The meet was more emotionally fraught for the young boy whose goal was explicitly “to win.” A ten-year-old barely three months into his year-round career, this child was competing at a level few ever reach: he broke six team records over two days, finishing in the top two of every event he swam; in the 100 IM, he went faster than any ten-year-old I’ve ever coached in my decade and a half of experience, a feat that was marvelous to behold, but one that left him utterly disappointed – the 100 IM happened to be the event he had a mind to win that day. After touching second, he rounded the deck toward the team bleachers, and his eyes welled with tears. He’d made a furious effort and dropped four seconds (over 5%) from the team record he set a few weeks prior, but instead of the sweet elation experienced by his older teammate following the 1,000, his was the bitterness of failure. I found him still hanging his head several minutes later and had two bits of wisdom to offer: “It’s gonna happen sometimes,” and “Next race.” He got up and dropped five seconds (7%) in the 100 free, in the process crushing the boy who beat him in the 100 IM. Out of trying and failing to win came perseverance and success.

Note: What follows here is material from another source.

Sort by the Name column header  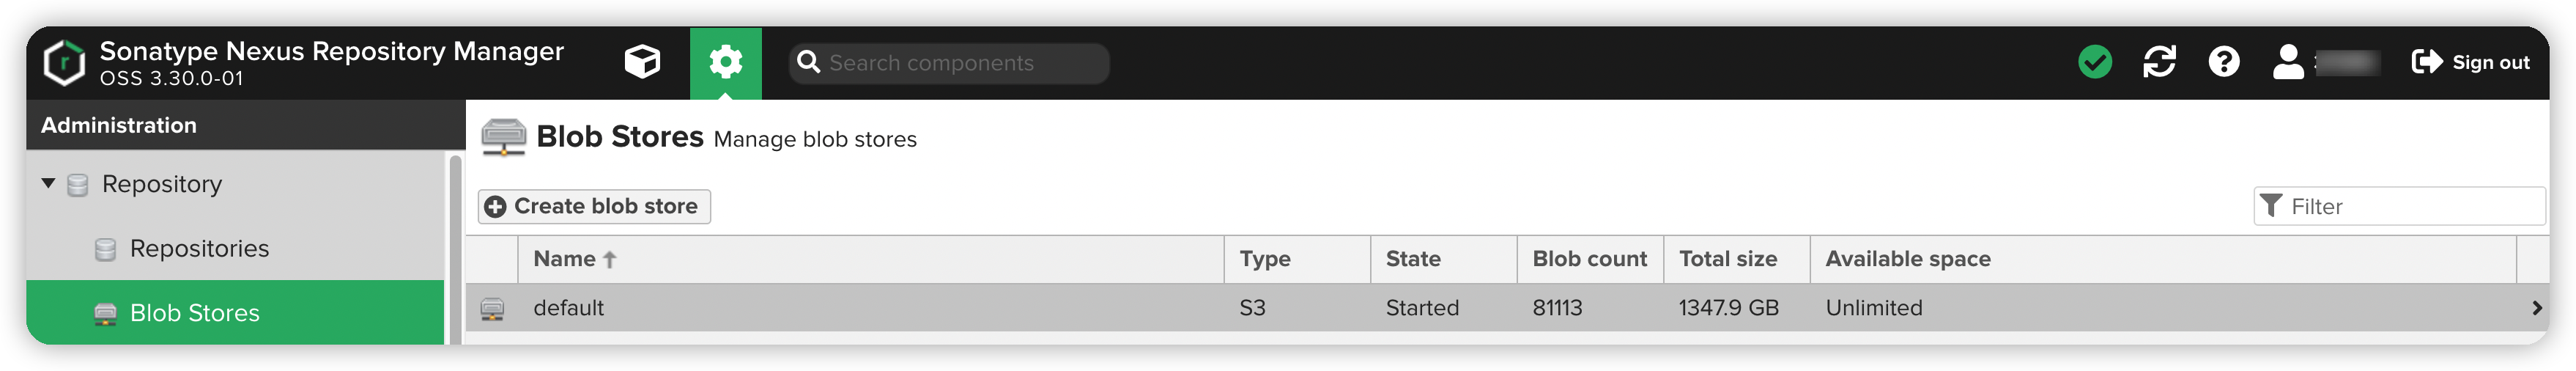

Of course, not everyone on the team was dropping thirty seconds at a time, swimming AAA times, and finishing at the top of their events. That doesn’t mean they weren’t trying to do their best, though, nor does it mean they weren’t trying to win. Even further down the results  list, the opportunity to do both exists. I was particularly pleased to watch the friendly, odd-couple sort of rivalry my nine-year-old son Cartter has with a boy who swims in his lane at practice. The boy is a year older than Cartter, and a whole head taller. They swim nothing alike, yet they go nearly identical times in almost everything. At this most recent meet, before reporting to the blocks for the 50 back, the bigger boy looked at me, motioned to Cartter with his thumb, and said with smirking earnestness, “I’m gonna beat him.” Cartter just stood there grinning.

“I don’t know,” I said. “He’s pretty tough to beat,” and with that the two of them walked off side by side toward the starting blocks, Cartter’s teammate towering over him. Cartter beat him by about a second, and after the race, they walked up to me laughing. Rather than be distressed by the competition that exists between them, they’re brought together by it. They’re friends because of it.

What a wasted opportunity it would be not to appreciate one’s competition, to think that one’s best exists in a vacuum absent the efforts of others. When I look back on my swim career, I’m proud of the times when I approached my “best,” and I was lucky to score a few victories, but when I try to explain my experience to other people, the most important part of the story is always the great athletes I swam against. If I could go back, I’d try to be less jealous of those swimmers who were better than I and to celebrate their achievements more. I imagine that approach would have made my time training and competing in the pool much more enjoyable, and that probably, I would have swum faster. In my adulthood, I’m thankful that for now, my two children seem to get it way better than I ever did. I asked them after our December meet what their favorite part was. They were sitting next to each other at the kitchen table, and my seven-year-old glanced sideways at his brother and smiled knowingly. Their favorite part of the meet was the same. It was when their teammate, the boy from the video, won first place.